Let $s$ be a string of length $n$. The $i$-th suffix of $s$ is the substring $s[i \ldots n – 1]$.

A suffix array will contain integers that represent the starting indexes of the all the suffixes of a given string, after the aforementioned suffixes are sorted.

As an example look at the string $s = abaab$. All suffixes are as follows $$\begin{array}{ll} 0. & abaab \\ 1. & baab \\ 2. & aab \\ 3. & ab \\ 4. & b \end{array}$$

After sorting these strings: $$\begin{array}{ll} 2. & aab \\ 3. & ab \\ 0. & abaab \\ 4. & b \\ 1. & baab \end{array}$$

Therefore the suffix array for $s$ will be $(2,~ 3,~ 0,~ 4,~ 1)$.

As a data structure it is widely used in areas such as data compression, bioinformatics and, in general, in any area that deals with strings and string matching problems.

2. Construction

2.1. $O(n^2 \log n)$ approach

This is the most naive approach. Get all the suffixes and sort them using quicksort or mergesort and simultaneously retain their original indices. Sorting uses $O(n \log n)$ comparisons, and since comparing two strings will additionally take $O(n)$ time, we get the final complexity of $O(n^2 \log n)$.

2.2. $O(n \log n)$ approach

Strictly speaking the following algorithm will not sort the suffixes, but rather the cyclic shifts of a string. However we can very easily derive an algorithm for sorting suffixes from it: it is enough to append an arbitrary character to the end of the string which is smaller than any character from the string. It is common to use the symbol $\$$. Then the order of the sorted cyclic shifts is equivalent to the order of the sorted suffixes, as demonstrated here with the string $dabbb$.
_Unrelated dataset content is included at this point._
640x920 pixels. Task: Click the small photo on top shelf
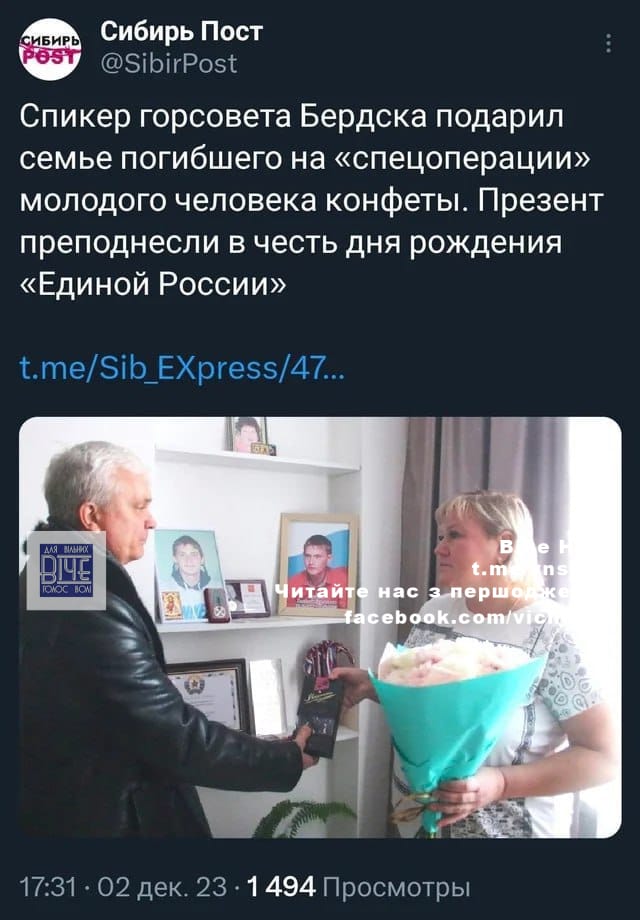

$$\begin{array}{lll} 1. & abbb\$d & abbb \\ 4. & b\$dabb & b \\ 3. & bb\$dab & bb \\ 2. & bbb\$da & bbb \\ 0. & dabbb\$ & dabbb \end{array}$$

Since we are going to sort cyclic shifts, we will consider cyclic substrings. We will use the notation $s[i \dots j]$ for the substring of $s$ even if $i > j$. In this case we actually mean the string $s[i \dots n-1] + s[0 \dots j]$. In addition we will take all indices modulo the length of $s$, and will omit the modulo operation for simplicity.

The algorithm we discuss will perform $\lceil \log n \rceil + 1$ iterations. In the $k$-th iteration ($k = 0 \dots \lceil \log n \rceil$) we sort the $n$ cyclic substrings of $s$ of length $2^k$. After the $\lceil \log n \rceil$-th iteration the substrings of length $2^{\lceil \log n \rceil} \ge n$ will be sorted, so this is equivalent to sorting the cyclic shifts altogether.

In each iteration of the algorithm, in addition to the permutation $p[0 \dots n-1]$, where $p[i]$ is the index of the $i$-th substring (starting at $i$ and with length $2^k$) in the sorted order, we will also maintain an array $c[0 \dots n-1]$, where $c[i]$ corresponds to the equivalence class to which the substring belongs. Because some of the substrings will be identical, and the algorithm needs to treat them equally. For convenience the classes will be labeled by numbers started from zero. In addition the numbers $c[i]$ will be assigned in such a way that they preserve information about the order: if one substring is smaller than the other, then it should also have a smaller class label. The number of equivalence classes will be stored in a variable $\text{classes}$.

Let’s look at an example. Consider the string $s = aaba$. The cyclic substrings and the corresponding arrays $p[]$ and $c[]$ are given for each iteration: $$\begin{array}{cccc} 0: & (a,~ a,~ b,~ a) & p = (0,~ 1,~ 3,~ 2) & c = (0,~ 0,~ 1,~ 0)\\ 1: & (aa,~ ab,~ ba,~ aa) & p = (0,~ 3,~ 1,~ 2) & c = (0,~ 1,~ 2,~ 0)\\ 2: & (aaba,~ abaa,~ baaa,~ aaab) & p = (3,~ 0,~ 1,~ 2) & c = (1,~ 2,~ 3,~ 0)\\ \end{array}$$ It is worth noting that the values of $p[]$ can be different. For example in the $0$-th iteration the array could also be $p = (3,~ 1,~ 0,~ 2)$ or $p = (3,~ 0,~ 1,~ 2)$. All these options permutation the substrings into a sorted order. So they are all valid. At the same time the array $c[]$ is fixed, there can be no ambiguities.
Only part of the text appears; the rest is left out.